━━━━━ Information
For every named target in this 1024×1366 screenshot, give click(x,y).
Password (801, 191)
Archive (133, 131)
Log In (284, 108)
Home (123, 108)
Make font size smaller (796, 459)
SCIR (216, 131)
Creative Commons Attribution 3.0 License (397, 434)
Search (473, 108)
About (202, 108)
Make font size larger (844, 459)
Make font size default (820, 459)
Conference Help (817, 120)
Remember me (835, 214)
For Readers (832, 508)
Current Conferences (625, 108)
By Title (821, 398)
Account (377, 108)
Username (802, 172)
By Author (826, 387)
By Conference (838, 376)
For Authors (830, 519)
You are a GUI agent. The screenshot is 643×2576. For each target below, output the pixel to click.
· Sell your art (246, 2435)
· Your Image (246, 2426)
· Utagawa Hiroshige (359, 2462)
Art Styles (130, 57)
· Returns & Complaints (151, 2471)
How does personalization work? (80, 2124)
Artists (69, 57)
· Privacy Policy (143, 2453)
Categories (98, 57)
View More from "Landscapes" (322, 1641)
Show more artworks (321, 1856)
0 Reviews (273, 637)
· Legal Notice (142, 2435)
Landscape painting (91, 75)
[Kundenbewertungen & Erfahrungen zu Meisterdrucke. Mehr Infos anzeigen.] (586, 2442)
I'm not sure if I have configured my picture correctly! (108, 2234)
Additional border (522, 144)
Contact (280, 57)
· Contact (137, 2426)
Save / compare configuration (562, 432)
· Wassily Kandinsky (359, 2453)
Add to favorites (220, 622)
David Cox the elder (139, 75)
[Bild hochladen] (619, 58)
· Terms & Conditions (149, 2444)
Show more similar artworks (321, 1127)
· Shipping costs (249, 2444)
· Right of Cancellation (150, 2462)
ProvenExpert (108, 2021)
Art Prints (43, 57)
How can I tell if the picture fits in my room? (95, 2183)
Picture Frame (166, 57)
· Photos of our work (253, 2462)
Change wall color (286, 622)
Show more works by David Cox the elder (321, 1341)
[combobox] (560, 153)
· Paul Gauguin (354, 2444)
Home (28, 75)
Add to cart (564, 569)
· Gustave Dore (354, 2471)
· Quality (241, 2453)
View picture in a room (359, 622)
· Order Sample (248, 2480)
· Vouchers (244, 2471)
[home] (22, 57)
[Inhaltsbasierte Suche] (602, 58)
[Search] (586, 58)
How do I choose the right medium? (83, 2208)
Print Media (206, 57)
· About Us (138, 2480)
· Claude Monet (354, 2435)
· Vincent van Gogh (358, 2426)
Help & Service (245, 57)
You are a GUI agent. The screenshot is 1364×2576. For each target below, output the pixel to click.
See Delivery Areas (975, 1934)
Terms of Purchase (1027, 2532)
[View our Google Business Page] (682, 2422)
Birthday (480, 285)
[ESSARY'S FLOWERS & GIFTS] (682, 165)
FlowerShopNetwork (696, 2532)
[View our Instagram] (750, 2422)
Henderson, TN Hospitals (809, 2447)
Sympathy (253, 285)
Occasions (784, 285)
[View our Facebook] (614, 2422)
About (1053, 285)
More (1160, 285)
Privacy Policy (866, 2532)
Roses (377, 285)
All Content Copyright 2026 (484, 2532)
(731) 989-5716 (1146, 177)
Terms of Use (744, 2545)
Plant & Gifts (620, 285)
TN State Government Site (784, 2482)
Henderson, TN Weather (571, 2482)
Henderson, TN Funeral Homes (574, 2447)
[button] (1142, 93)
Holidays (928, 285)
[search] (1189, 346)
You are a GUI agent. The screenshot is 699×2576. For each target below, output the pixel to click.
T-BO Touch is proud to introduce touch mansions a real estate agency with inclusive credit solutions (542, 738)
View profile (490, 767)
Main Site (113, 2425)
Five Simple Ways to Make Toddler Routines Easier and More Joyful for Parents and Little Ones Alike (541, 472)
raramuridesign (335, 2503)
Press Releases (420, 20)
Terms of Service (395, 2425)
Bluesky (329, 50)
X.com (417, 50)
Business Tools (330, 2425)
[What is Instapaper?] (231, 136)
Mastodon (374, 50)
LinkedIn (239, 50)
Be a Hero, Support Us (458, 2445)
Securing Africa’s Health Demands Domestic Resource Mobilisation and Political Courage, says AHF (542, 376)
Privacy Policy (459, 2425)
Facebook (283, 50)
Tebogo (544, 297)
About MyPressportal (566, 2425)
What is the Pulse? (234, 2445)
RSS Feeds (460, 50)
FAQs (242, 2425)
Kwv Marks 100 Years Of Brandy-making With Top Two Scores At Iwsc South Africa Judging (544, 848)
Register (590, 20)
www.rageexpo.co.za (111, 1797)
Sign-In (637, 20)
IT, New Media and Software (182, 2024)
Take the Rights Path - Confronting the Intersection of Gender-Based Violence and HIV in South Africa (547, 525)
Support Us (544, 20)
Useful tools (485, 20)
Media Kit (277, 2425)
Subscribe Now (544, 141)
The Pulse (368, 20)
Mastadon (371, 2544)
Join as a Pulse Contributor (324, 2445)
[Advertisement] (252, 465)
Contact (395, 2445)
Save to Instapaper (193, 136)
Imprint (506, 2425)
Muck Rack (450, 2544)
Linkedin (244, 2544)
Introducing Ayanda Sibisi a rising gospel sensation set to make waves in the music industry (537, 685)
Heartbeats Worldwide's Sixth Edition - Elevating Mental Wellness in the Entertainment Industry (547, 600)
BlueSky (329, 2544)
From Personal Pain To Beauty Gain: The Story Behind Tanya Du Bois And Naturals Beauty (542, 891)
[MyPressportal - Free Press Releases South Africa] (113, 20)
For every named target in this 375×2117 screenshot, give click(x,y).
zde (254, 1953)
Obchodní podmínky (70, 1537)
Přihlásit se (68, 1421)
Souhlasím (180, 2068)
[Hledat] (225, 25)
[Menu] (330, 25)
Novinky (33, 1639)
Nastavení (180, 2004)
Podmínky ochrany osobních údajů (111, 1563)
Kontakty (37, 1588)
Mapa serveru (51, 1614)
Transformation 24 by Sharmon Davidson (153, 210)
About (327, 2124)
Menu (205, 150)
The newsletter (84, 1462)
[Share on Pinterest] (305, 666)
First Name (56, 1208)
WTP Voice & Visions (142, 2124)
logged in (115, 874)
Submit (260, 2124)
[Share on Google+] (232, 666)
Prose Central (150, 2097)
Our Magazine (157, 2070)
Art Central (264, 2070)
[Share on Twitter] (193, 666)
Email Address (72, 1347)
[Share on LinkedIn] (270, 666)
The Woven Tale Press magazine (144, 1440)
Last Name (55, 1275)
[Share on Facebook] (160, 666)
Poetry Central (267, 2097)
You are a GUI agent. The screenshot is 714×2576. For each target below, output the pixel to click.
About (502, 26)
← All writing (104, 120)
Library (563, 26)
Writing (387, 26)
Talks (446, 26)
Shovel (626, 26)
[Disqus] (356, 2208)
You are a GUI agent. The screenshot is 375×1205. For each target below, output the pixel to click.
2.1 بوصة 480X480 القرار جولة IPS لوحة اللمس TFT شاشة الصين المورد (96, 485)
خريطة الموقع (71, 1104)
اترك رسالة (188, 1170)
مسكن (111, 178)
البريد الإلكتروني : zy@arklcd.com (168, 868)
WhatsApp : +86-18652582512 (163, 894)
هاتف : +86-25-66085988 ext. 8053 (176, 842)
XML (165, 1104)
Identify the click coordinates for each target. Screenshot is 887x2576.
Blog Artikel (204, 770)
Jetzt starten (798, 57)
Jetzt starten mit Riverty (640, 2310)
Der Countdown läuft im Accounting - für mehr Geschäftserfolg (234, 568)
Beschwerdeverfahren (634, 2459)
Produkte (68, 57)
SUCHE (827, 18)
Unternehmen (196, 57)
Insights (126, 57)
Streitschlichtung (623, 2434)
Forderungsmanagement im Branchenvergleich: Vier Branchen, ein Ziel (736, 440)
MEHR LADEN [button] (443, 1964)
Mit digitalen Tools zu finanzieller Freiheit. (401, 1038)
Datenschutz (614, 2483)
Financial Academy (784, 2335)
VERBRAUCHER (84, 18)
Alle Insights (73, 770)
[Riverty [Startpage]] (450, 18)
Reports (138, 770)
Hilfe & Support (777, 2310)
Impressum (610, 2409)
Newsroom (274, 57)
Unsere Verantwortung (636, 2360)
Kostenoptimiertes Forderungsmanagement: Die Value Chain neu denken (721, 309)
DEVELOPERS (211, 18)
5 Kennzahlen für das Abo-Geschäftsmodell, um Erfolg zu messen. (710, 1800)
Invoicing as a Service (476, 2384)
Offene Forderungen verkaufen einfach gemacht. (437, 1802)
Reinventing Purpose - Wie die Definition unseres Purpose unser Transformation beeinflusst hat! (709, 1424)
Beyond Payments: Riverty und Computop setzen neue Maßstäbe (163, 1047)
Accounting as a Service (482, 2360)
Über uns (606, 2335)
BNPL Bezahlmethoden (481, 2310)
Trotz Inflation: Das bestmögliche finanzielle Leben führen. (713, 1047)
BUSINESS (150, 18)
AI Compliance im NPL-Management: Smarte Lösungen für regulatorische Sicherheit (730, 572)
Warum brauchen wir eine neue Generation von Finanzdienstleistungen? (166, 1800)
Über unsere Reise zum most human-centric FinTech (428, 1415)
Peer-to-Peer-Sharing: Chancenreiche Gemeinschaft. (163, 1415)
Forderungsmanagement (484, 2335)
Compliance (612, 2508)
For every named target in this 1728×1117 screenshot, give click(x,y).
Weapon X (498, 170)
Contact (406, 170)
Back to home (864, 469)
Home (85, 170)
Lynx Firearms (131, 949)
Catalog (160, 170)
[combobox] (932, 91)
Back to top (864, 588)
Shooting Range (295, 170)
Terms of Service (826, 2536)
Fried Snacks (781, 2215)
━━━━━━━━━━
Assignment — Copy each line, exactly, that falls between the line containing "Unternehmen (196, 57)" and the end of the entries, both included.

Answer box —
Unternehmen (196, 57)
Insights (126, 57)
Streitschlichtung (623, 2434)
Forderungsmanagement im Branchenvergleich: Vier Branchen, ein Ziel (736, 440)
MEHR LADEN [button] (443, 1964)
Mit digitalen Tools zu finanzieller Freiheit. (401, 1038)
Datenschutz (614, 2483)
Financial Academy (784, 2335)
VERBRAUCHER (84, 18)
Alle Insights (73, 770)
[Riverty [Startpage]] (450, 18)
Reports (138, 770)
Hilfe & Support (777, 2310)
Impressum (610, 2409)
Newsroom (274, 57)
Unsere Verantwortung (636, 2360)
Kostenoptimiertes Forderungsmanagement: Die Value Chain neu denken (721, 309)
DEVELOPERS (211, 18)
5 Kennzahlen für das Abo-Geschäftsmodell, um Erfolg zu messen. (710, 1800)
Invoicing as a Service (476, 2384)
Offene Forderungen verkaufen einfach gemacht. (437, 1802)
Reinventing Purpose - Wie die Definition unseres Purpose unser Transformation beeinflusst hat! (709, 1424)
Beyond Payments: Riverty und Computop setzen neue Maßstäbe (163, 1047)
Accounting as a Service (482, 2360)
Über uns (606, 2335)
BNPL Bezahlmethoden (481, 2310)
Trotz Inflation: Das bestmögliche finanzielle Leben führen. (713, 1047)
BUSINESS (150, 18)
AI Compliance im NPL-Management: Smarte Lösungen für regulatorische Sicherheit (730, 572)
Warum brauchen wir eine neue Generation von Finanzdienstleistungen? (166, 1800)
Über unsere Reise zum most human-centric FinTech (428, 1415)
Peer-to-Peer-Sharing: Chancenreiche Gemeinschaft. (163, 1415)
Forderungsmanagement (484, 2335)
Compliance (612, 2508)
For every named target in this 1728×1117 screenshot, give click(x,y).
Weapon X (498, 170)
Contact (406, 170)
Back to home (864, 469)
Home (85, 170)
Lynx Firearms (131, 949)
Catalog (160, 170)
[combobox] (932, 91)
Back to top (864, 588)
Shooting Range (295, 170)
Terms of Service (826, 2536)
Fried Snacks (781, 2215)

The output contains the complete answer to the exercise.